Wo sie genau überwintern, weiß Lang nicht. "In Spanien und in Südfrankreich sind schon einige gesichtet worden". Die Vogelwarten beobachten die Zugbewegungen der Störche, die man aufgrund ihrer Beringung den jeweiligen Herkunftsländern zuordnen kann. Beringt werden die Jungstörche von Waldshut bis Freiburg von Gottfried Nauwerck aus Bad Säckingen.

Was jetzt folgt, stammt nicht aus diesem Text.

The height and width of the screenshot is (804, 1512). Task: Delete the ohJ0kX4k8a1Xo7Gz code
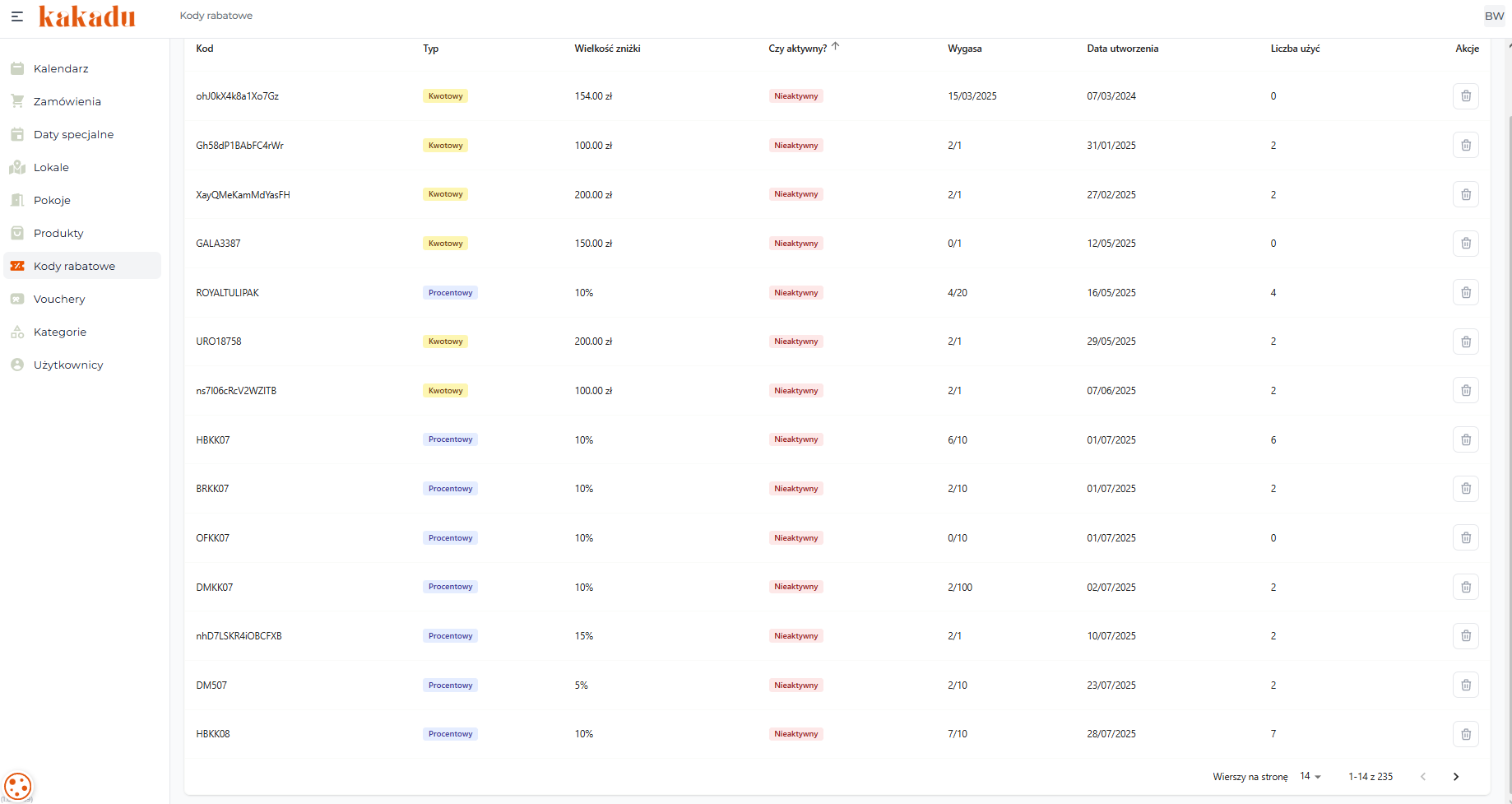[x=1465, y=96]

Dann endlich holt Martin Lang den Eimer aus dem Schuppen und das Schnattern und Schnäbelklappern hinter dem Zaun hebt wieder an. Nur Sekunden später hört man dann das Flügelschlagen von Störchen, die zu einer sanften Landung ansetzen. Weitere kommen aus allen Himmelsrichtungen angesegelt, lassen sich auf Nestern und Dächern nieder. Die Störche hinter dem Zaun können nicht mehr fliegen, sind verletzt oder alt und hätten laut Lang in der Natur keine Überlebenschance mehr. Dennoch herrscht großes Hallo beim Besuch der fliegenden Kameraden.

In wenigen Minuten ist die Aufregung dann vorbei und es kehrt Ruhe ein. Mit sanftem Flügelschlag erheben sich die Störche in die Luft, manche lassen sich in den umliegenden Nestern nieder, um den langen Schnabel zum Mittagsschläfchen unters aufgeplusterte Gefieder zu schieben. Wieder andere haben sich auf dem Kirchturm niedergelassen – genauso wie vor 40 Jahren.

Das Storchengehege befindet sich am Storchenweg in Kandern und kann immer besucht werden. Fütterungszeiten sind im Winter täglich um 16 Uhr, im Sommer um 17 Uhr.